Qualified immunity “protects public officials to some extent from lawsuits against them in their individual capacities.” Goebert v. Lee Cty., 510 F.3d 1312, 1329 (11th Cir. 2007). To claim qualified immunity, a defendant must first demonstrate that she was engaged in a discretionary duty. Mercado v. City of Orlando, 407 F.3d 1152, 1156 (11th Cir. 2005). After that, the burden shifts to the plaintiff to show that the defendant is not entitled to qualified immunity because she violated a clearly established constitutional right. Holloman ex rel. Holloman v. Harland, 370 F.3d 1252, 1264 (11th Cir. 2004). Because it is undis *805 puted that Taylor was engaged in a discretionary duty as a nurse at the jail, we consider whether Lindley has overcome Taylor’s claim of qualified immunity.

1.

We first consider whether the facts, taken in the light most favorable to Lindley, establish that Taylor violated a constitutional right. Deliberate indifference to a pre-trial detainee’s serious medical needs is a violation of the Fourteenth Amendment’s Due Process Clause. Lancaster v. Monroe Cty., 116 F.3d 1419, 1425 n.6 (11th Cir. 1997). 2 To establish deliberate indifference, Lindley must prove: (1) an “objectively serious medical need”; and (2) that Taylor “acted with deliberate indifference to that need.” Brown v. Johnson, 387 F.3d 1344, 1351 (11th Cir. 2004).

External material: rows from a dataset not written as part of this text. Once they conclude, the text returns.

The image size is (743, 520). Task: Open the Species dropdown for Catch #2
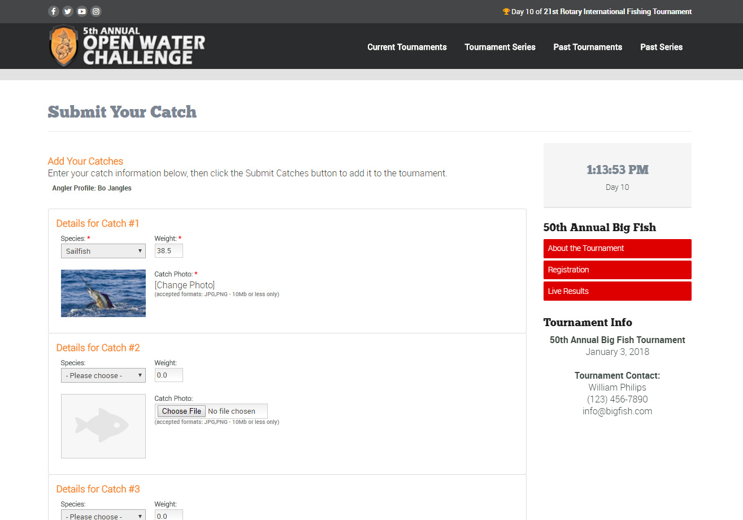(103, 375)
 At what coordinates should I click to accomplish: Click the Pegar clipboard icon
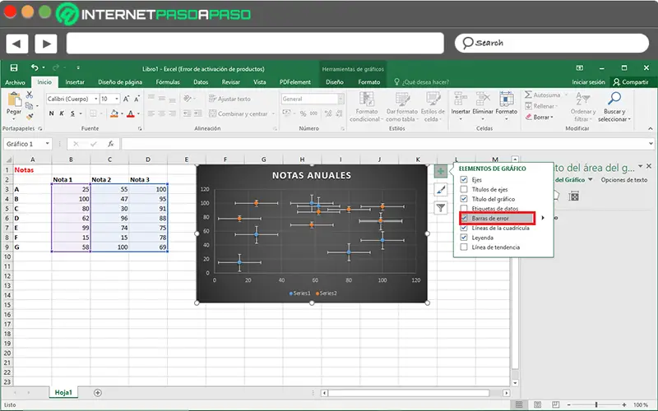coord(14,99)
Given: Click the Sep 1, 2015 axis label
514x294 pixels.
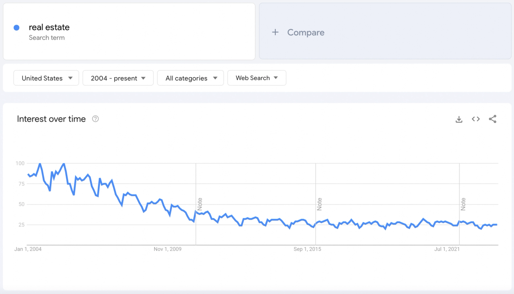Looking at the screenshot, I should [307, 249].
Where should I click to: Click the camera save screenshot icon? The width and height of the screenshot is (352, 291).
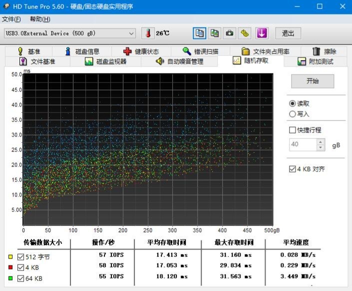(x=230, y=33)
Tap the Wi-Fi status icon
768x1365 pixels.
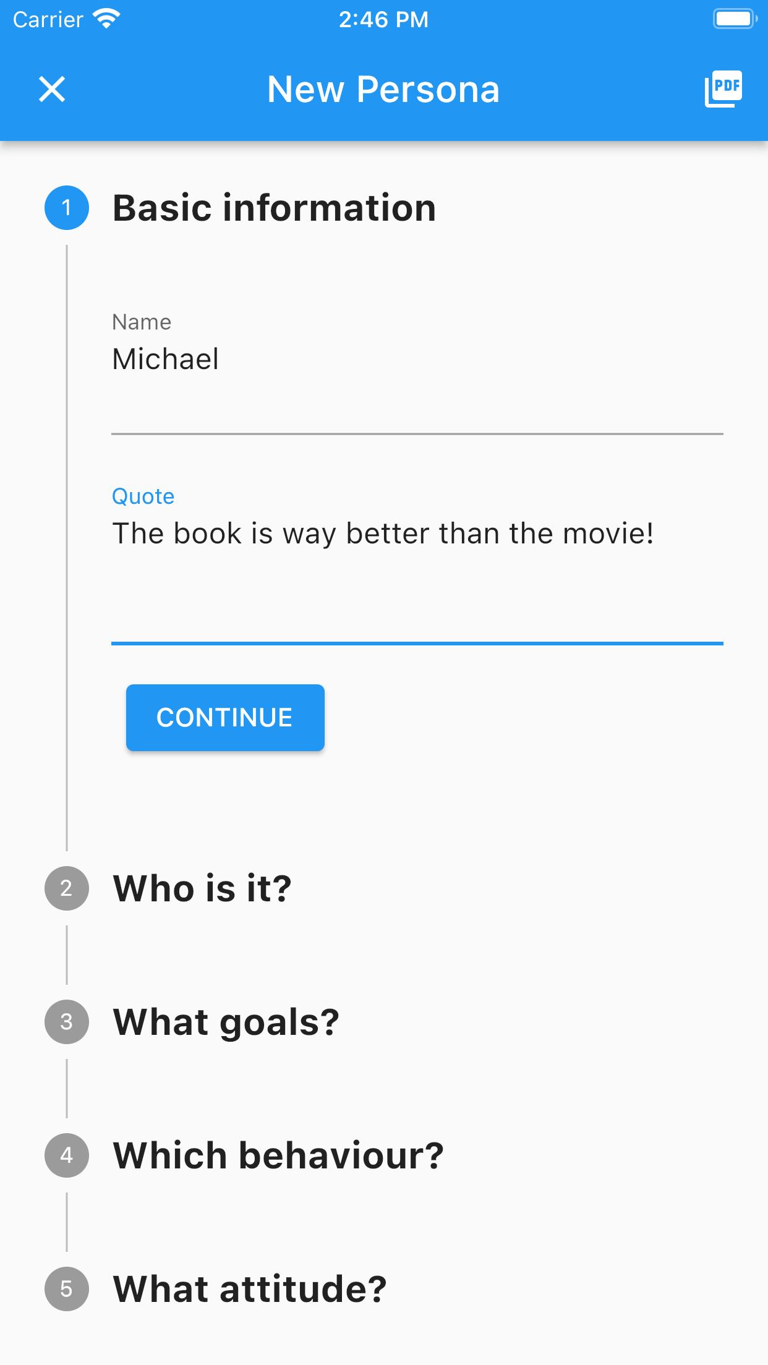[106, 19]
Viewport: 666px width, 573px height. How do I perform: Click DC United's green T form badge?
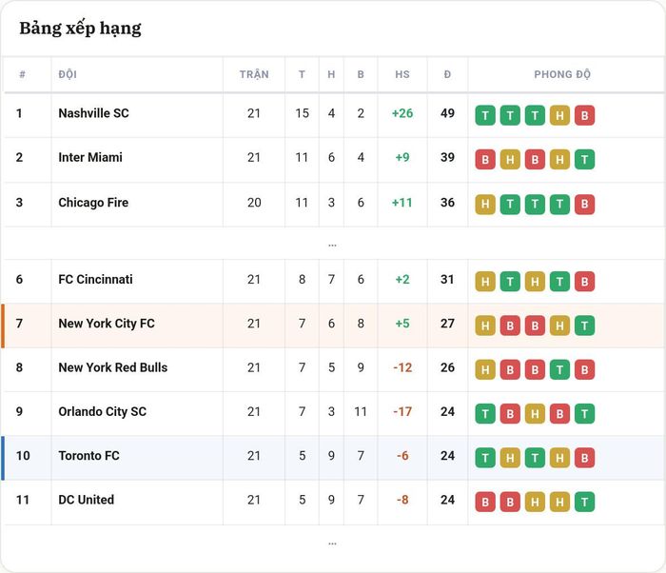584,502
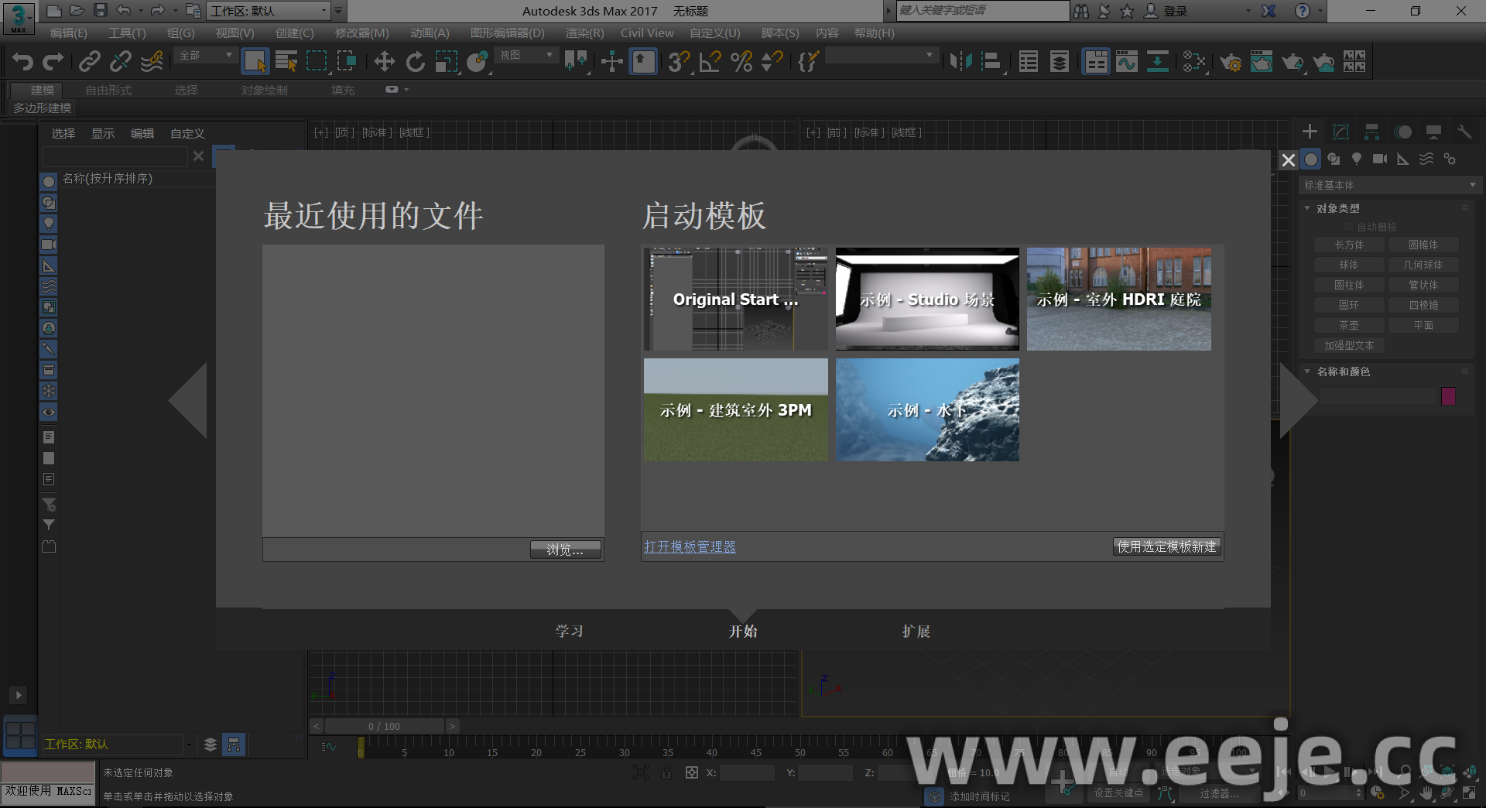Switch to Cameras category icon
1486x808 pixels.
coord(1379,159)
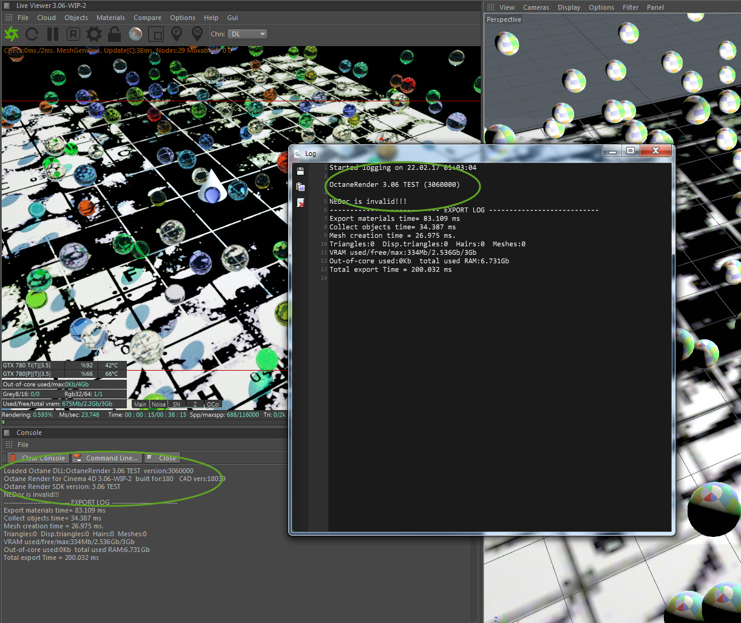
Task: Click the render region R icon
Action: [x=73, y=34]
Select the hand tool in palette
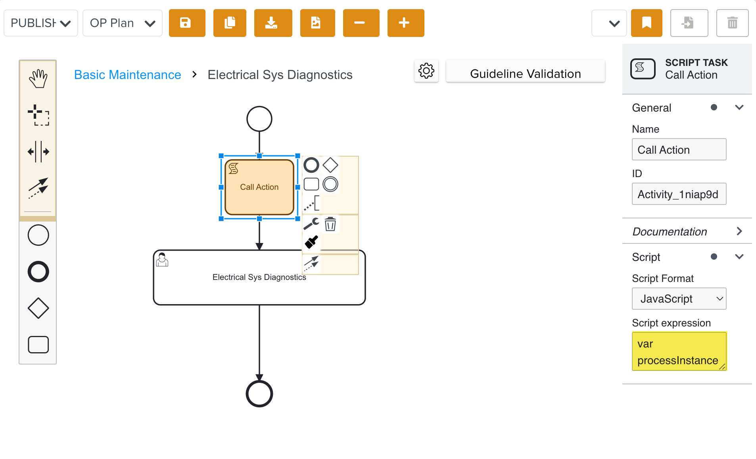Viewport: 756px width, 459px height. [38, 79]
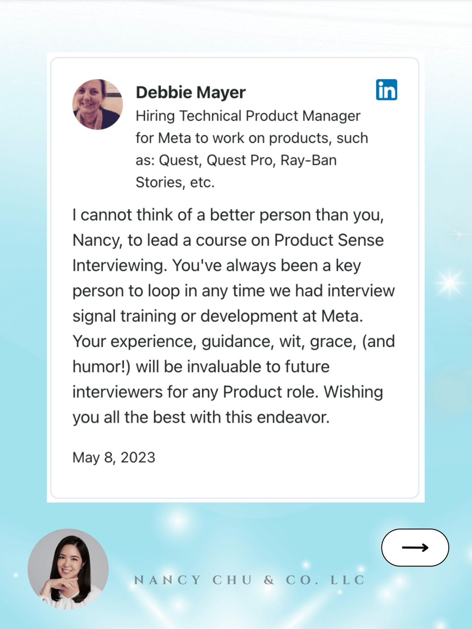Click the "you all the best" final line

(x=201, y=418)
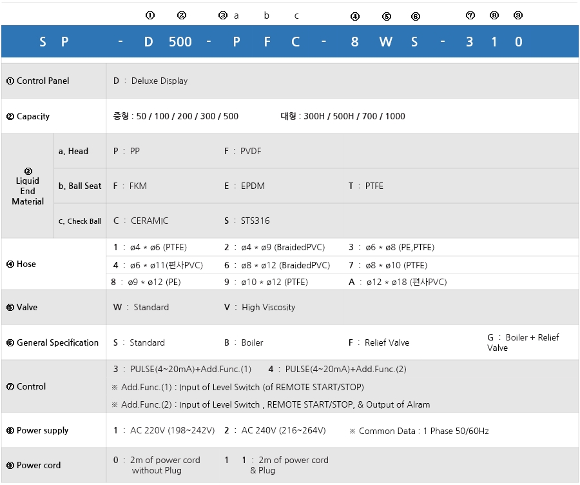The image size is (580, 485).
Task: Select the circled 5 icon beside Valve
Action: point(10,308)
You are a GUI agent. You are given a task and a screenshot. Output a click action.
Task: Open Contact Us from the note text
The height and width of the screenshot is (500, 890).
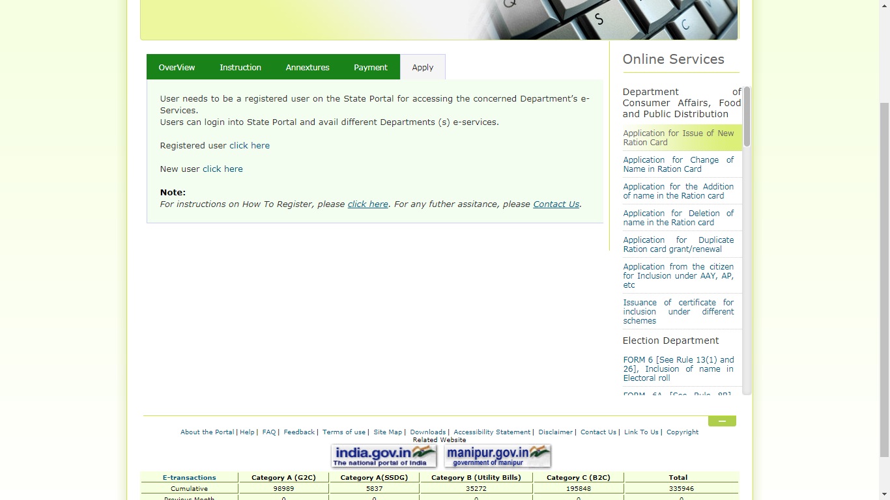point(555,204)
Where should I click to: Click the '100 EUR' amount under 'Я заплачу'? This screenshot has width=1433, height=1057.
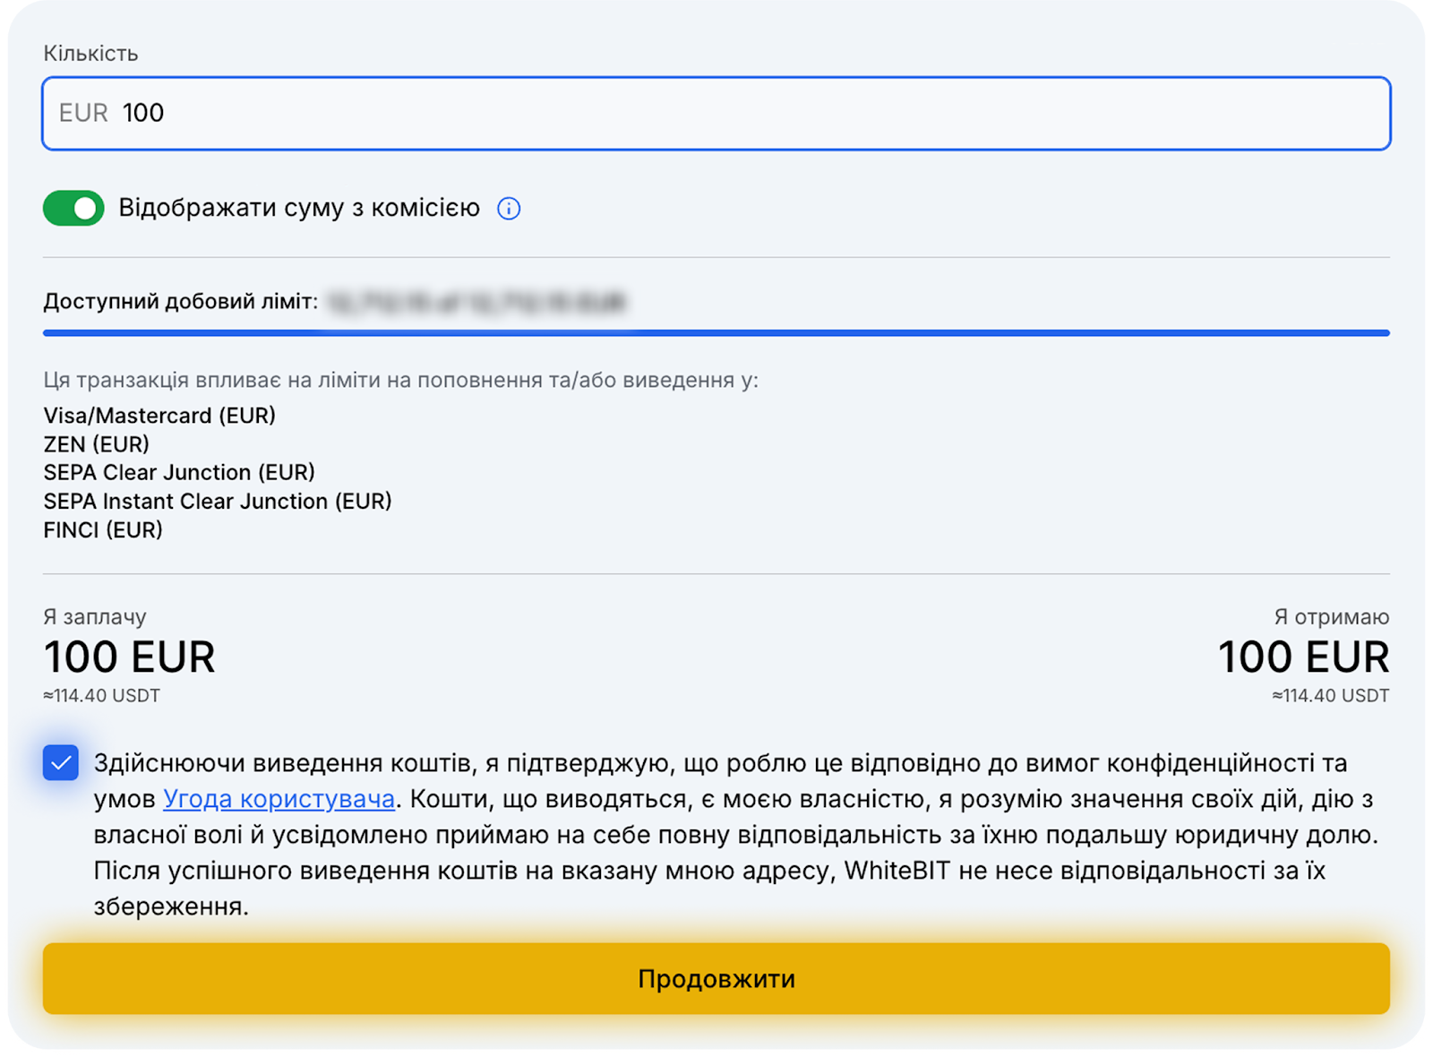pos(130,657)
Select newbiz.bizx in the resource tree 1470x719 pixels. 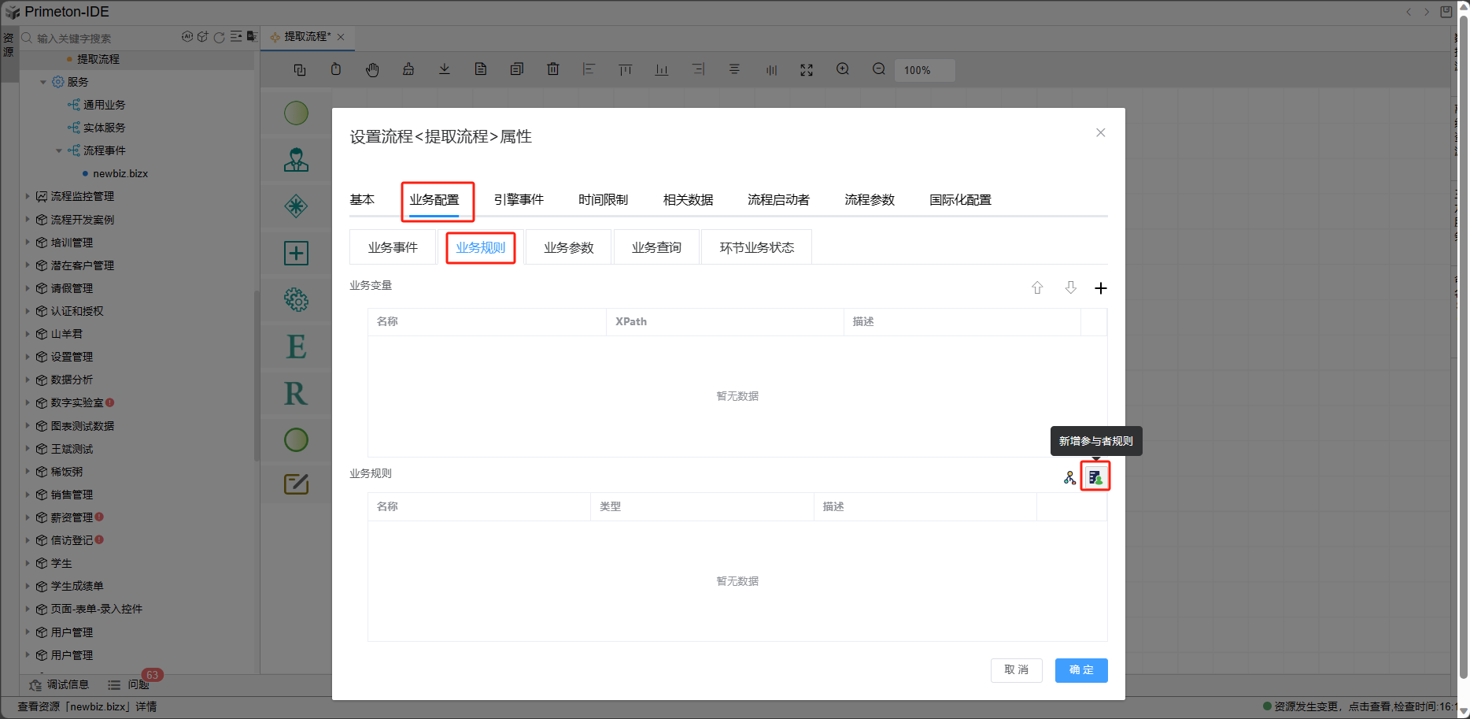coord(120,173)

A serious medical need is “one that has been diagnosed by a physician as mandating treatment or one that is so obvious that even a lay person would easily recognize the necessity for a doctor’s attention.” Id. (quotation omitted). In either case, “the medical need must be one that, if left unattended, poses a substantial risk of serious harm.” Id. (quotation omitted).

Lindley was arrested and booked into the City of Birmingham Jail on January 24, 2008.